How many different ways are there to spell Fastnacht? I think I've spotted at least four different variations today. That's because is Fastnacht Day, better known as Fat Tuesday.

It's the traditional bacchanalian blow that precedes Ash Wednesday and the season of Lent.

Today is the day to indulge. Think Mardi Gras in New Orleans. Or Carnival in Rio. By the way Mardie Gras in the Big Easy is definitely on my 'bucket list.'

I don't really do Fastnacht Day. I'm not much for doughnuts. And it's unlikely that I will be out partying tonight. I rarely drink during the week. And after tomorrow I won't drink a beer for 40 days. Pray for me.

This year I'm in the market for something different to give up for Lent, and I think I've hit on the perfect solution.

I'm giving up TV weather forecasts.

Very simply, I am no longer paying attention. If I want to know what the weather is, I'll stick my head out the window. I suggest maybe our local weather prognosticators do the same.

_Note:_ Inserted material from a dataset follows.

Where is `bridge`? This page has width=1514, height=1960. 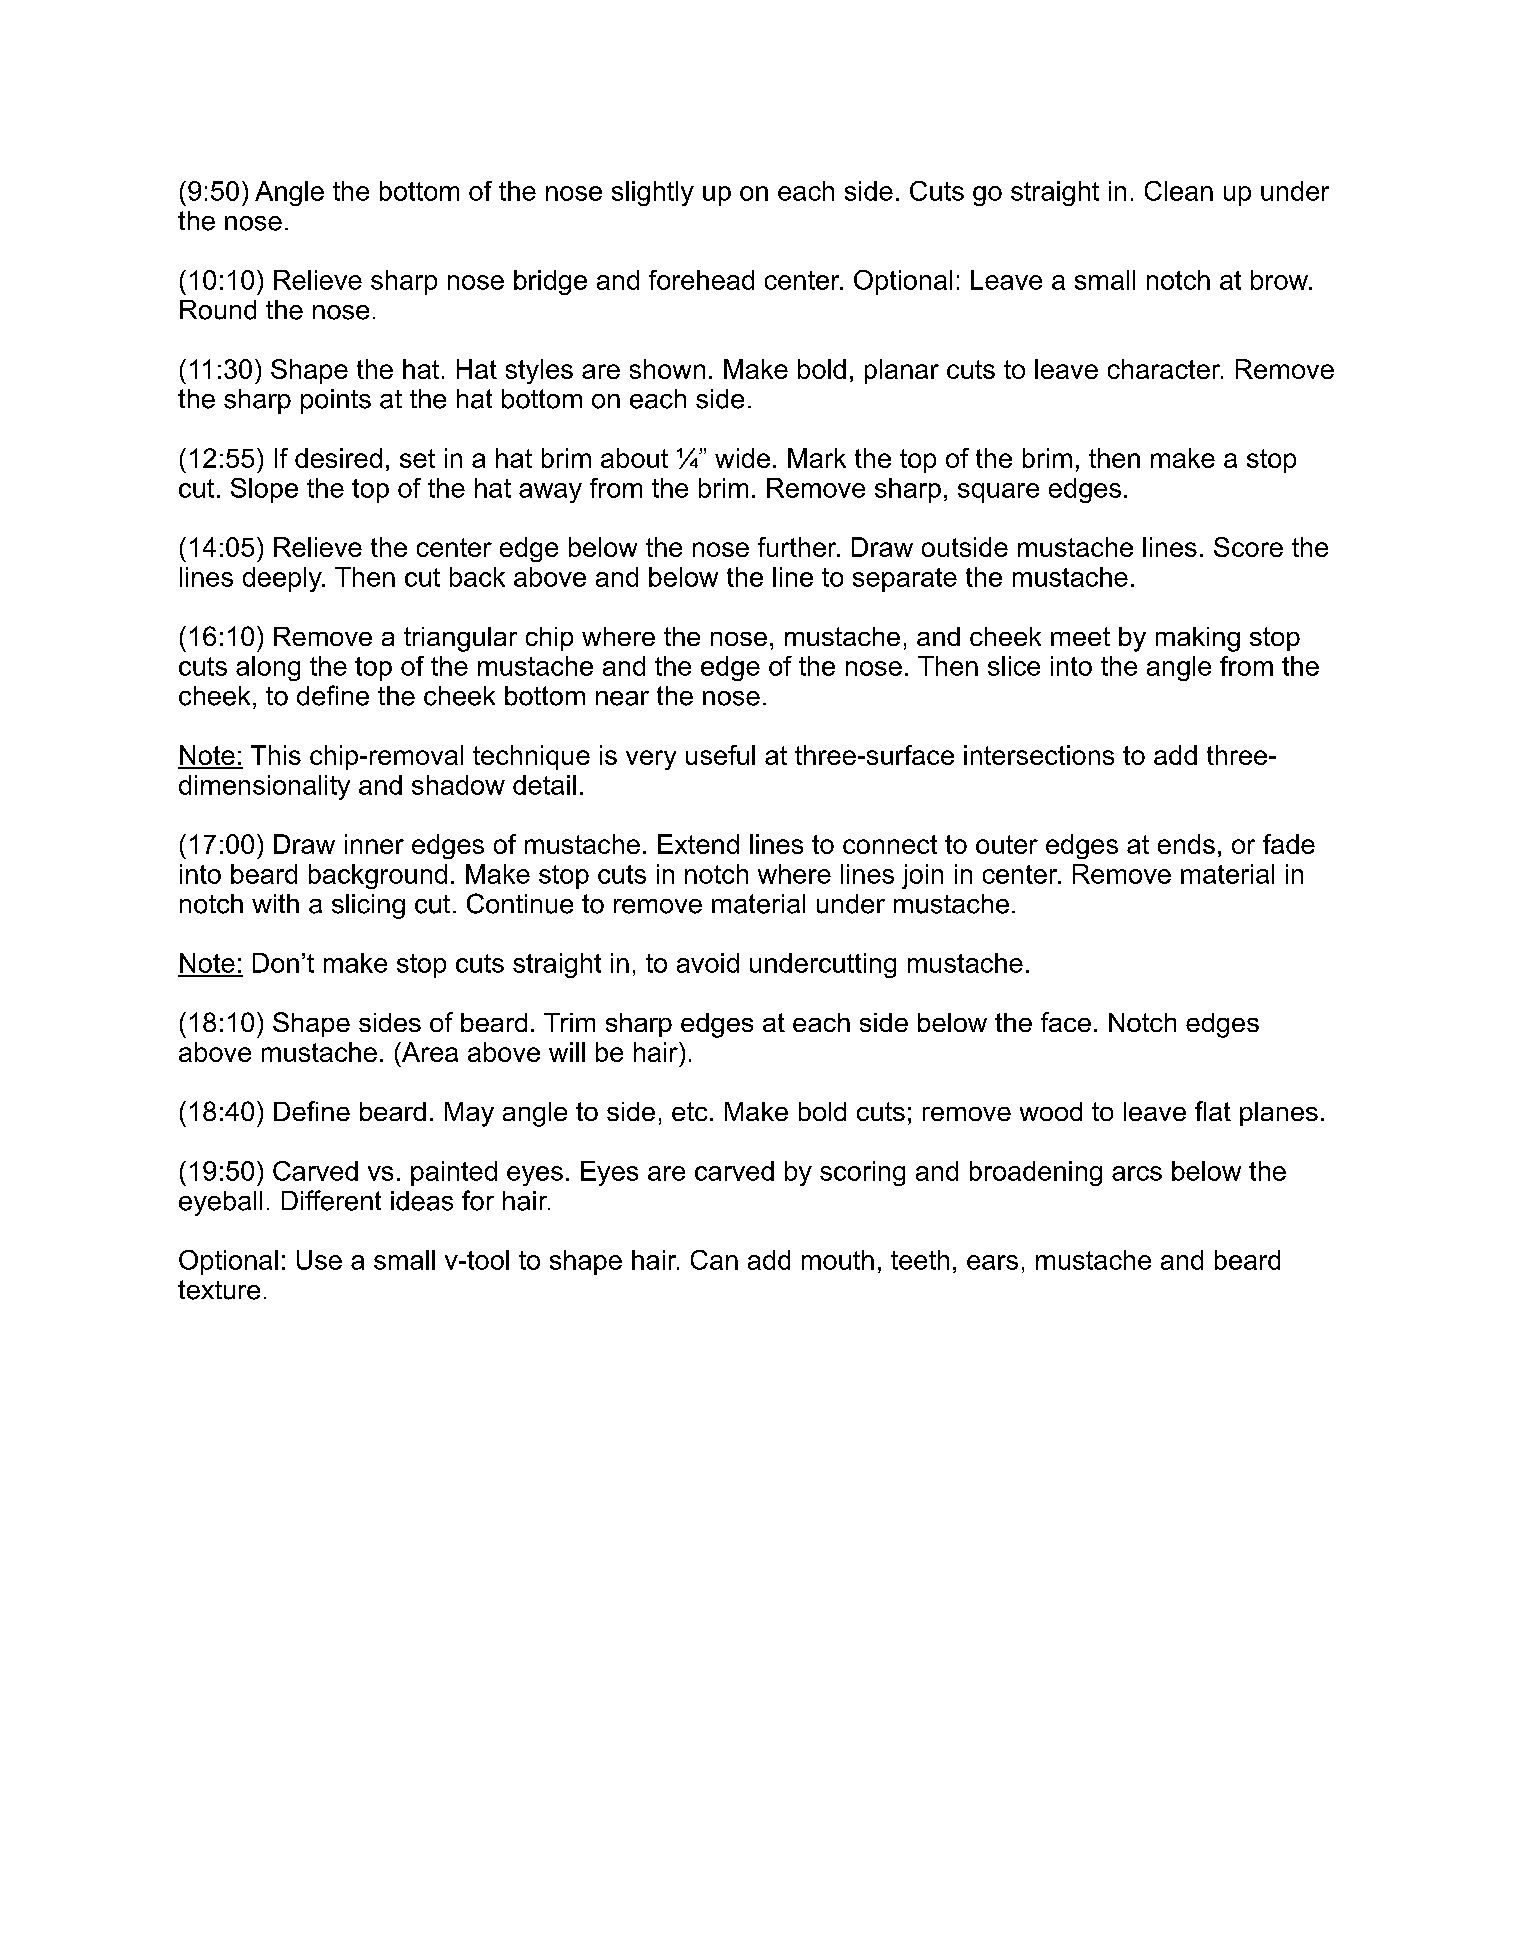 bridge is located at coordinates (550, 282).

They were just a tad bit off with their forecasts for the storm that rolled over the region Sunday night into Monday. For no less than four days, all we heard was estimates of as much as a foot of snow or more.

Weather is a fickle thing. A slight change of course can mean a big difference in what happens.

You would think they would acknowledge that. Not a chance. Instead they make jokes.

At this point I should credit John Bolaris. After intially sounding the alarm about "one of the biggest snow storms in March history," at least he revised his forecast Sunday afternoon, indicating it was looking more likely that the storm was going to go farther south, sparing us all that much snow.

That turned out to be exactly the case. Most areas around here got an inch or two. Not exactly the biggest storm ever. It was just after noon on Saturday when I decided to write off the forecasts. I'm as tired as anyone of this winter of our discontent. I hate cold weather. I've been miserable since the holidays.

I don't need a bunch of preening TV folks feeding me fake news as people mob the local supermarkets, apparently panic-stricken that they may have to fend a few hours without a full supply of Ring-Dings.

I would like to see a study of what the economic impact of these gloom-and-doom forecasts actually is. They have repercussions. How would you like to own a restaurant or nightspot and be serenaded non-stop all-day with the following popular TV mantra: "All you can say no a day like this is if you don't have to go out, don't."

When did that become TV's job. They have their hands full with the forecast, now they want to set our social schedule as well.

Maybe I'm just burned out on winter. It doesn't take me long. I like a nice, crisp fall day as much as anyone. I can live with a dusting of snow to accompany the holidays. But the 90 days from Jan. 1 to April Fool's Day is pure torture, this year in particular.

I will go about my business without the help of the forecast, although I can admit that I will probably check next week on the forecast for March 15. My niece is getting married that day.

I hope it's 75 and sunny. But if the local TV types told me that, I'm not sure I'd believe them.